*TASK GOAL*: Please render this sentence from the email thread in Spanish: "I have never suggested that a CA should be required to provide a CRL."

*DOCUMENT PASSAGE*:
--*--
So there may be some barriers to being able to use revocation free Qualified
Website Authentication Certificates.

-Tim

> -----Original Message-----
> From: Spasm [mailto:spasm-bounces@ietf.org] On Behalf Of Stefan Santesson
> Sent: Thursday, March 29, 2018 11:26 AM
> To: Yoav Nir <ynir.ietf@gmail.com>
> Cc: LAMPS <spasm@ietf.org>rg>; Russ Housley <housley@vigilsec.com>
> Subject: Re: [lamps] Considerations and Clarifications about draft-nir-saag-star-
> 01
> 
> Fully agree.
> I have never suggested that a CA should be required to provide a CRL.
> I'm just saying that a CA should be allowed to if it has an interest to support
> legacy clients.
> 
> /Stefan
> 
> 
> On 2018-03-29, 17:23, "Yoav Nir" <ynir.ietf@gmail.com> wrote:
> 
>     This is true, but any CA issuing such certificates will have to maintain an
> always-on server to serve those CRLs. If the CRL DP extension is not there, they
> don’t need that server.
> 
>     Yoav
> 
>     > On 29 Mar 2018, at 9:35, Stefan Santesson <stefan@aaa-sec.com> wrote:
>     >
>     > Basically yes.
>     >
>     > At least that was the discussion. I have to check what the outcome was.
>     > Also this discussion started as "Short-lived" certs, and ended up as
> "Revocation-free" certs.
>     >
>     > This way to deal with real implementations by using both noRevAvail,
> combined with a CRLDP and an empty CRL probably don't need a standard, but
> maybe a BCP or something.
>     >
>     > /Stefan
>     >
>     >
>     >
>     > On 2018-03-28, 20:29, "Russ Housley" <housley@vigilsec.com> wrote:
>     >
>     >    Stefan:
>     >
>     >    Are us saying that it allows a relying party that does not recognize the
> non-critical noRevAvail extension to use the CRLDP extension to get an empty
> CRL?  In this way, only the relying parties that do not recognize the noRevAvail
> extension will get the latency hit?
>     >
>     >    Russ
>     >
>     >
>     >> On Mar 27, 2018, at 3:40 PM, Stefan Santesson <stefan@aaa-sec.com>
> wrote:
>     >>
>     >> We had a long discussion in ETSI about this.
>     >>
>     >> One aspect is that the absence of revocation information actually breaks
> several implementations.
--*--
*EXCERPTED DATA*:
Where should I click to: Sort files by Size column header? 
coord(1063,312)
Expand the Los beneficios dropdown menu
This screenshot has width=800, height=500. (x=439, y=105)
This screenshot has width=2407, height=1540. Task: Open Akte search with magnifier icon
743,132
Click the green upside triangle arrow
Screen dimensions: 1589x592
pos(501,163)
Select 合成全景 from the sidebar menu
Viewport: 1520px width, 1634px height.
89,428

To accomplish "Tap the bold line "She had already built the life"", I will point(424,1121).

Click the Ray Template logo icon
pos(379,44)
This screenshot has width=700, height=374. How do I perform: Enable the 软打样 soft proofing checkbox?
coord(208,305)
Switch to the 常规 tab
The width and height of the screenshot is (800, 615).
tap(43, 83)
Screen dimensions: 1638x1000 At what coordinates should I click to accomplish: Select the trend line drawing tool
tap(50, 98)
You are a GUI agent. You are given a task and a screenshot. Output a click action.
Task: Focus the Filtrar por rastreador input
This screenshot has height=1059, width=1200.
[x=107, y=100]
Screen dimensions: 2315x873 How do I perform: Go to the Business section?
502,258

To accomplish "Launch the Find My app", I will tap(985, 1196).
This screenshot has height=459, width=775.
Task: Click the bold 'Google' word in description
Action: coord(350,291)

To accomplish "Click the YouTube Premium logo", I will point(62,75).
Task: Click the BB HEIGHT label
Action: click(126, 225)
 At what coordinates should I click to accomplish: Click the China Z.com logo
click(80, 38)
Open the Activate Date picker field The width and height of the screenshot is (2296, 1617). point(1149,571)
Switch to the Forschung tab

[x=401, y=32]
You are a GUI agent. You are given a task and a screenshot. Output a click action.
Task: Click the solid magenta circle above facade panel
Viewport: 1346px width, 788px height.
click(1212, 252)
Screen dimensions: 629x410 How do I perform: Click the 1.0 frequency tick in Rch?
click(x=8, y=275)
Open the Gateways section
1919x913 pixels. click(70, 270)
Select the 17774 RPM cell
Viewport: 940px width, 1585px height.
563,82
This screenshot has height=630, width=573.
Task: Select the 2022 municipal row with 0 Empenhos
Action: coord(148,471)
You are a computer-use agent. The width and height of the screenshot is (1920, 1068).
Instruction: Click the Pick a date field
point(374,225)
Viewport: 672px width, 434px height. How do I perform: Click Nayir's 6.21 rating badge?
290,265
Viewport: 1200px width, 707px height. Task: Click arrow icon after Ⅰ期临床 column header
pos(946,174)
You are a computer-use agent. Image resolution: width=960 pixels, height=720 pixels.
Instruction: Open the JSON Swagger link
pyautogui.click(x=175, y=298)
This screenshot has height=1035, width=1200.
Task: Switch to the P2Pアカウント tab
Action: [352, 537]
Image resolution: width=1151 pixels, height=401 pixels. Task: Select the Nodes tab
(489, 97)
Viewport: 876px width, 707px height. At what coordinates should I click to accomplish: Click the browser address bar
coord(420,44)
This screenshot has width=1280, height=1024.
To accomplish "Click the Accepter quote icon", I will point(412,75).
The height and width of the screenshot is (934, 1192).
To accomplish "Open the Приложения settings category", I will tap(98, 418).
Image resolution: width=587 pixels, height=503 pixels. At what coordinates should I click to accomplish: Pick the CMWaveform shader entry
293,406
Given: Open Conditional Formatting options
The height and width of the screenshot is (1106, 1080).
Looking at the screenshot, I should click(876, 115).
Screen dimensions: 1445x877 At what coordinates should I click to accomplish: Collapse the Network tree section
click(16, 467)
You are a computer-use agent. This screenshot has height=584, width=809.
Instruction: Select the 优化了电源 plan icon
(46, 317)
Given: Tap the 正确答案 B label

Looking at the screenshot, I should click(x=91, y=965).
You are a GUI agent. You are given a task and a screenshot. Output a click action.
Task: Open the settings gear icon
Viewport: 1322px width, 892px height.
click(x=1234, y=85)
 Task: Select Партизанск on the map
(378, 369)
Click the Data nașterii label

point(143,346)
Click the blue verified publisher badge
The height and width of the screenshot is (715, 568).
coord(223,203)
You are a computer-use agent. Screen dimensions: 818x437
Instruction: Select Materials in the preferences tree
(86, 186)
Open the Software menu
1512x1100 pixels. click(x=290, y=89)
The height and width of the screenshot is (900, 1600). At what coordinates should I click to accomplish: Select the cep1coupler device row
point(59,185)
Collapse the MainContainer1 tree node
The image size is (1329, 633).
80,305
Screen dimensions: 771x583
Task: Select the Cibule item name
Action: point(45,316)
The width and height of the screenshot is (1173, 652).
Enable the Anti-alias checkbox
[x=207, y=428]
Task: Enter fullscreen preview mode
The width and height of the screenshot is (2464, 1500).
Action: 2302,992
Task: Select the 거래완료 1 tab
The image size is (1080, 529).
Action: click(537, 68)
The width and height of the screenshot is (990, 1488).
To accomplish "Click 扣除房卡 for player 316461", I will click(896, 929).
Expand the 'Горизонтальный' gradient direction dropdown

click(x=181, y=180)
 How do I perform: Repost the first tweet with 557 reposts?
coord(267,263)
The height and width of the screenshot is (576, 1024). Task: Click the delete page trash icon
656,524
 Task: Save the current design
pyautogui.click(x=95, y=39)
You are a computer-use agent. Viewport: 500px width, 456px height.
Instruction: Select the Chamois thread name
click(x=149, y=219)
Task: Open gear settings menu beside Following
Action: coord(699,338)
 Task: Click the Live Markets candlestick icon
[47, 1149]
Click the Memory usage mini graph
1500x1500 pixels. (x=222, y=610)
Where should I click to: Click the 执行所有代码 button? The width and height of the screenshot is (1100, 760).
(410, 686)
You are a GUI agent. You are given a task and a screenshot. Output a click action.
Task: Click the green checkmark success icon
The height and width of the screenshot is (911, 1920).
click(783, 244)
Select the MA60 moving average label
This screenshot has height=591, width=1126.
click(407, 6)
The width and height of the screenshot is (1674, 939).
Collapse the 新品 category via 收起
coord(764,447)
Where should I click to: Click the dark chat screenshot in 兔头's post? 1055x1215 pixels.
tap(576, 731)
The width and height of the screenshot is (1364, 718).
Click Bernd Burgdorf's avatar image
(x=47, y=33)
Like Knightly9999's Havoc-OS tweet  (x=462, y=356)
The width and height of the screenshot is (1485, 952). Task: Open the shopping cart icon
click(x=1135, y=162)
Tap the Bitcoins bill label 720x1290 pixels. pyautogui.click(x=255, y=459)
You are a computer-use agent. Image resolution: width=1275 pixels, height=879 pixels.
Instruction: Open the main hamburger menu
--*--
*WRITTEN RESPONSE*: Nunca he sugerido que se deba exigir a una CA que proporcione una CRL.